[Entries for locating elements and text]
# # # # # # #
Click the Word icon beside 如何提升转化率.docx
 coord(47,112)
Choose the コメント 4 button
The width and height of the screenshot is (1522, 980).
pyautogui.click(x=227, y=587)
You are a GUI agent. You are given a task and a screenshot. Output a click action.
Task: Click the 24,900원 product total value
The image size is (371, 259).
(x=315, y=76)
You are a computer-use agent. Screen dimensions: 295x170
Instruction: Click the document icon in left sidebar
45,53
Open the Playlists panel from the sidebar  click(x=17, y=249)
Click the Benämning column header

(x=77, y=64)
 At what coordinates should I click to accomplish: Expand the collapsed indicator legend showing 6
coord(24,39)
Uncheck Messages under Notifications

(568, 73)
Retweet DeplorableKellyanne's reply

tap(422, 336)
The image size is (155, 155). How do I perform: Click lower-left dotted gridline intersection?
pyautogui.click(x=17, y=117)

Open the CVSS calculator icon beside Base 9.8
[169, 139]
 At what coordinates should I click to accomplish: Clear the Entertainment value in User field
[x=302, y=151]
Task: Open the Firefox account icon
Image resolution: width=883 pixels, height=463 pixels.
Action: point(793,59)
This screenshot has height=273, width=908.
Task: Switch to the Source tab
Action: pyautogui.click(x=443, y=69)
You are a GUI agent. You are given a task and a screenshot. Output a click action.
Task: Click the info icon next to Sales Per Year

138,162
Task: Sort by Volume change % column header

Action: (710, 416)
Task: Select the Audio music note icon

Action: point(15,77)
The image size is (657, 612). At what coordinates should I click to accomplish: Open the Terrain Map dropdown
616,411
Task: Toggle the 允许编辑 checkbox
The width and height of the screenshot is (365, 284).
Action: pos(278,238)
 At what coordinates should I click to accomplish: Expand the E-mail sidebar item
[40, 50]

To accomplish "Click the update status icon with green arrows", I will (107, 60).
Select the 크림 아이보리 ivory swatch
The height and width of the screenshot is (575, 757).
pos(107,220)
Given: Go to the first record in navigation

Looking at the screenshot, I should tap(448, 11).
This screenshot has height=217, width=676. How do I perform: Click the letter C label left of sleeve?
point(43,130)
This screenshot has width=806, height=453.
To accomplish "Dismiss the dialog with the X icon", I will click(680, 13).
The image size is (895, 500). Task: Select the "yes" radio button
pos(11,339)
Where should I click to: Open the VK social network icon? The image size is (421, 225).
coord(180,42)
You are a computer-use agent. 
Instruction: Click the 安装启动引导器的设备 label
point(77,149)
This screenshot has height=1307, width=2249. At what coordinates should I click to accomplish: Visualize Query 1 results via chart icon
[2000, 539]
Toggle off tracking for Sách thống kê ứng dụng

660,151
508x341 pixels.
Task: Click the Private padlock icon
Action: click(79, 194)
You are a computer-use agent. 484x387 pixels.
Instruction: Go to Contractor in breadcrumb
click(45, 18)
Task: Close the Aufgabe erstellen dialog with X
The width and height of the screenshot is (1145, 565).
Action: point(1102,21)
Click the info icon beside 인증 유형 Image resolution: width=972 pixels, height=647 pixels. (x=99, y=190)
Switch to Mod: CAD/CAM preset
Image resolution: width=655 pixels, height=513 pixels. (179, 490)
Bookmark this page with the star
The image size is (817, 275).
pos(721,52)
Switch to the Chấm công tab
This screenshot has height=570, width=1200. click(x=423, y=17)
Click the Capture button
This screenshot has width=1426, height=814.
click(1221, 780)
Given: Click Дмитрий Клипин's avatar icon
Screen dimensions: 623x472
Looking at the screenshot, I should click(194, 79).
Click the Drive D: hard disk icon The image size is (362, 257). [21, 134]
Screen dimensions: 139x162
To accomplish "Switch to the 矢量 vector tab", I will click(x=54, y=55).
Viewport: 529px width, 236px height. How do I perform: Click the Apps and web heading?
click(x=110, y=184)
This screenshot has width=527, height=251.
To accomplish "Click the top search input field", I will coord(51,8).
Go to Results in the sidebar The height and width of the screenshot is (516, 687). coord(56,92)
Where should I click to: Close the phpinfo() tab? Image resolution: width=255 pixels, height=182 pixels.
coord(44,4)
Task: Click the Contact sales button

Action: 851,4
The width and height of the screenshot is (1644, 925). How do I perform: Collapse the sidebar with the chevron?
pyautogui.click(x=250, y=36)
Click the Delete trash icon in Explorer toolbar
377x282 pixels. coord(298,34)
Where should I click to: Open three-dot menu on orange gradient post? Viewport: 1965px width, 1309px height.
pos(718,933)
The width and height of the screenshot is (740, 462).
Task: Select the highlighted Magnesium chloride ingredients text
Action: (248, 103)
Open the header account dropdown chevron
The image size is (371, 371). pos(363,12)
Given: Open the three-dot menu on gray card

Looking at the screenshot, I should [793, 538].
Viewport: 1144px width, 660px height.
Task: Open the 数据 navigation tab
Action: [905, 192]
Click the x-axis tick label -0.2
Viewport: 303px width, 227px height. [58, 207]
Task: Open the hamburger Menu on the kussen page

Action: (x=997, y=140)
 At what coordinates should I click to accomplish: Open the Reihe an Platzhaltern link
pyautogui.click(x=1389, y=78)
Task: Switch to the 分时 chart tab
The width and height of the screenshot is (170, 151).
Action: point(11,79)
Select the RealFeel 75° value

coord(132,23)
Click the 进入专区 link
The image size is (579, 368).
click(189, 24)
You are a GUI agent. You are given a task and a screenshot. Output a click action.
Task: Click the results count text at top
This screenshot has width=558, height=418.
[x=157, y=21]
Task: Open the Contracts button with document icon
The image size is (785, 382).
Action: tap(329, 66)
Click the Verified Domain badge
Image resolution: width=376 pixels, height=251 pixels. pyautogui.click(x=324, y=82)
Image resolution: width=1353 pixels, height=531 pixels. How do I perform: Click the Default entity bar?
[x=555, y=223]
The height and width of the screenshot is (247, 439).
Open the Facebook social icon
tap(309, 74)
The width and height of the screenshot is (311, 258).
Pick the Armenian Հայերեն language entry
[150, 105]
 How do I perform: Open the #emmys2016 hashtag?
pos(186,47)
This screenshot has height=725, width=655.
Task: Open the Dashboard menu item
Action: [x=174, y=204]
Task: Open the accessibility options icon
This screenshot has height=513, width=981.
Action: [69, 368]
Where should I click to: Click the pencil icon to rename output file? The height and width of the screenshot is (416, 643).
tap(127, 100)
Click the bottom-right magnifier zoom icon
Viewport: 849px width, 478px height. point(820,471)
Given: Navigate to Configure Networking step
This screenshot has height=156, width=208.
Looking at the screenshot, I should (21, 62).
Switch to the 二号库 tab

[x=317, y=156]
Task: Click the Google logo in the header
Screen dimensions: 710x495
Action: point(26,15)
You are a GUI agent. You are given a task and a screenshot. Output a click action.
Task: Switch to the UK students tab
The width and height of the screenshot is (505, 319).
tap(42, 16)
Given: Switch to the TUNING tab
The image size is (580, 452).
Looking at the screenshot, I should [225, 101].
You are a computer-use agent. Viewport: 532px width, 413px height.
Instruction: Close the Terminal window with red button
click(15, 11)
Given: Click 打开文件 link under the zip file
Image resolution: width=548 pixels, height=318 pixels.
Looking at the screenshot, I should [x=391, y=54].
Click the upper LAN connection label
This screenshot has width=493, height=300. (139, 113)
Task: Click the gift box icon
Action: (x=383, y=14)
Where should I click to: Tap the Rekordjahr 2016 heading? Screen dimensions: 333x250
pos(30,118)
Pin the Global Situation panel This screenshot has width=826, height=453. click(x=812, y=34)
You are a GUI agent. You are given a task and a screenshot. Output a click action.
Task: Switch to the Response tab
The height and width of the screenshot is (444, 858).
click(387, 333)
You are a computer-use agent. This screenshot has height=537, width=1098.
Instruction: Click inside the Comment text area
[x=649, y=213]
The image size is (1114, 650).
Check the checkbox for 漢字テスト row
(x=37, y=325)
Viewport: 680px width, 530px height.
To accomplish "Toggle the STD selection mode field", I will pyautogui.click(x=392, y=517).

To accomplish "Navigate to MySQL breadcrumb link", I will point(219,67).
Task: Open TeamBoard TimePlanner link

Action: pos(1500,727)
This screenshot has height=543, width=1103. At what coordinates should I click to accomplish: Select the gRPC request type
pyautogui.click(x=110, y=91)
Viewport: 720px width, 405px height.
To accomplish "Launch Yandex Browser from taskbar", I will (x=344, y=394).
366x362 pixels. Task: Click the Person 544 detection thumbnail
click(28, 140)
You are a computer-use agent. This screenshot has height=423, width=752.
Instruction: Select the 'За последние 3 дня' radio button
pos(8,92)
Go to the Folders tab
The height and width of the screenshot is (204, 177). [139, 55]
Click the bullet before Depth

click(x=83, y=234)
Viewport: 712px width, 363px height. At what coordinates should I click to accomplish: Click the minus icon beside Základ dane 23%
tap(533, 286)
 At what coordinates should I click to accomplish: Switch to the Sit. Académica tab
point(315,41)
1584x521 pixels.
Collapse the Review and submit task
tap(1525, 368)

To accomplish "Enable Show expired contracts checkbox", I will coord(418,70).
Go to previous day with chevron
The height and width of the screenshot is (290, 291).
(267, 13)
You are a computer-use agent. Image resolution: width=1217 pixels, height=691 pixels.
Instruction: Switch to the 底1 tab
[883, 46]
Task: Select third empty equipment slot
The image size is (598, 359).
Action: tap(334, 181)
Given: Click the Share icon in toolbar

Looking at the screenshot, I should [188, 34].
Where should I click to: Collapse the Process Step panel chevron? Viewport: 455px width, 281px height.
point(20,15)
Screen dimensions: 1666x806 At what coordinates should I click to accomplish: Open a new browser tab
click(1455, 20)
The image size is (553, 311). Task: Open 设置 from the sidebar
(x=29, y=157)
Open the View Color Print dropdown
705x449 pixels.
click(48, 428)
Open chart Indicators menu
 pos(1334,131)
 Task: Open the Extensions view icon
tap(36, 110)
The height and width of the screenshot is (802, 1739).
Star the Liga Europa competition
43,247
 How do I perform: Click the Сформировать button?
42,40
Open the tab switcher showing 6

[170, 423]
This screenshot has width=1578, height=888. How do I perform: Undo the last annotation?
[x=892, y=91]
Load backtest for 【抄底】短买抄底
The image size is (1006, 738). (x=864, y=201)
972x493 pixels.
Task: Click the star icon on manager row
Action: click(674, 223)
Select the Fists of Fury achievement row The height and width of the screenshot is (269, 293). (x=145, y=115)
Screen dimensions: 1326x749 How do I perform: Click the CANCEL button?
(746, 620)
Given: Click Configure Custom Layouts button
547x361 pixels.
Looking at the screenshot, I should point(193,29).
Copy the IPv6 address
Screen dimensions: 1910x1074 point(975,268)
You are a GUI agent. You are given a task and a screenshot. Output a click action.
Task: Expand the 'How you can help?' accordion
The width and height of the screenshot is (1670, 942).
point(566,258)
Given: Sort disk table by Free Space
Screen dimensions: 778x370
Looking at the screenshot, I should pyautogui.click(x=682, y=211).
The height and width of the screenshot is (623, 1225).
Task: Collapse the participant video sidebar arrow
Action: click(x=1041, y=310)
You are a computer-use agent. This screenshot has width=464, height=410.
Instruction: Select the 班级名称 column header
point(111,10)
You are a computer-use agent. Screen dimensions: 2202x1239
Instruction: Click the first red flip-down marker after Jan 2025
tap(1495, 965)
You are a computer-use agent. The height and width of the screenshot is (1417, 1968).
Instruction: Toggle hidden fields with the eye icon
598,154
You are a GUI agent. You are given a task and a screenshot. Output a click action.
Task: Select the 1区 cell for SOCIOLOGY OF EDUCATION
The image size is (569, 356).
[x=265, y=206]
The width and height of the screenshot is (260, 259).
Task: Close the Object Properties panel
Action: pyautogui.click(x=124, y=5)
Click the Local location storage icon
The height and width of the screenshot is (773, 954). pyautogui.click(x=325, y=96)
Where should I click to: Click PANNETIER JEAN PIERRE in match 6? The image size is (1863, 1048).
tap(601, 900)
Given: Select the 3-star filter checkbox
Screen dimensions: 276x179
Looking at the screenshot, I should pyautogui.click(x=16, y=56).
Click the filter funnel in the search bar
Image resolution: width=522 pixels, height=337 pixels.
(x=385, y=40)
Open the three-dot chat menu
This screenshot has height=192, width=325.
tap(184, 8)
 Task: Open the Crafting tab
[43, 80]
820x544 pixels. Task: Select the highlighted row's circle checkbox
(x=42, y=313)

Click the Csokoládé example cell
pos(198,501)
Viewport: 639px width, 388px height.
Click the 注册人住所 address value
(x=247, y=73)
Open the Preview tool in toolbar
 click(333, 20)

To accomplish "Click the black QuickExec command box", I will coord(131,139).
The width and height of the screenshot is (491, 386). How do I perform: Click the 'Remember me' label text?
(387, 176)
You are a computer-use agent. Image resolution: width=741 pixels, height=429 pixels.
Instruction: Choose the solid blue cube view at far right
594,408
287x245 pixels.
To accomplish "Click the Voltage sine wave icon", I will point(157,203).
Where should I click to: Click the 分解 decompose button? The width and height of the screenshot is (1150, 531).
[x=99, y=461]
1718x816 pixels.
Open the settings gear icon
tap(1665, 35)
# # # # # # #
Pull out the lines of the material from the line containing "You are a computer-use agent. Screen dimensions: 295x170" through the line containing "tap(422, 336)", and reproduce them unchanged.

You are a computer-use agent. Screen dimensions: 295x170
Instruction: Click the document icon in left sidebar
45,53
Open the Playlists panel from the sidebar  click(x=17, y=249)
Click the Benämning column header

(x=77, y=64)
 At what coordinates should I click to accomplish: Expand the collapsed indicator legend showing 6
coord(24,39)
Uncheck Messages under Notifications

(568, 73)
Retweet DeplorableKellyanne's reply

tap(422, 336)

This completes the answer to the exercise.